● **TEXT PASSAGE**:
---
I don’t know who gave me that nickname, but I kind of think it could have been the music director of the camp, Louie Frizzell. He took me under his wing and he used to go out into the camp on the days when he didn’t have to teach and bring brand new sheet music for me to learn; new songs of the day, the current songs. You know things like Judy Garland or Doris Day or whoever was popular and he would bring back new sheet music for me to learn and teach it to me and accompany me in all programs we had at camp. So I always considered him my mentor, he kept me current.

He’s like, here are the contemporary songs.

Yeah I could sing contemporary songs. “Meet Me in St. Louis” by Judy Garland and things like that.

What were some of your favorite songs to sing? Are there any that you think of that define that time for you?

Mary’s sheet music to “Accentuate the Positive”

The up tempo ones that I really like to sing are “Accentuate the Positive.” “Night and Day” and “Old Black Magic.”

When you were in Manzanar what was your state of mind? I mean eventually you there for three almost four years. First it was a shock but then you started making friends. At what point did you feel did you get into some kind of groove?

It was early that I could get into it because it was in April when we were put it in camp in school I was in 11th grade. So I had to go to school and I’ve met so many Japanese, I never knew that there were that many Japanese in the world. So I mean we were best friends right away. And so this time in my life I was beginning to meet people I became lifelong friends with. And I was shy, I didn’t know anything about boys. They meant nothing to me and I just had lots of fun with the girls and played softball with them. Then I started dating with the high school classmates and stuff. Then I got very, um not involved, but he was my best boyfriend and we were going out for quite a while. We had just graduated high school and then he had to go to Crystal City to join his father. So we separated and we kept corresponding back and forth. It was kind of futile because we didn’t know what was going to happen to us. And so I had to give him a Dear John letter. In the meantime I was still entertaining at the camp and the camp programs.

I was asked to sing for the group called the Manzanites, one of the better men’s club in camp with all the good looking men, all the sports guys were in it. They were having their dance and they asked me to entertain. So in those days they always have an intermission to have somebody tap dance or sing. And so the adviser of that club was Shi Nomura and he says, “Does Mary have an escort?”
---
● **SUPPLIED DATA**:
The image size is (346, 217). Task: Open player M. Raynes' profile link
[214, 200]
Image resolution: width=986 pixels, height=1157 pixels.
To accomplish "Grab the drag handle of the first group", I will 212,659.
---
● **TASK**: From the Manzanar interview above, write out word for word the passage that begins with the words containing "I don’t know" and ends with "things like that.".

● **THE RESULT**:
I don’t know who gave me that nickname, but I kind of think it could have been the music director of the camp, Louie Frizzell. He took me under his wing and he used to go out into the camp on the days when he didn’t have to teach and bring brand new sheet music for me to learn; new songs of the day, the current songs. You know things like Judy Garland or Doris Day or whoever was popular and he would bring back new sheet music for me to learn and teach it to me and accompany me in all programs we had at camp. So I always considered him my mentor, he kept me current.

He’s like, here are the contemporary songs.

Yeah I could sing contemporary songs. “Meet Me in St. Louis” by Judy Garland and things like that.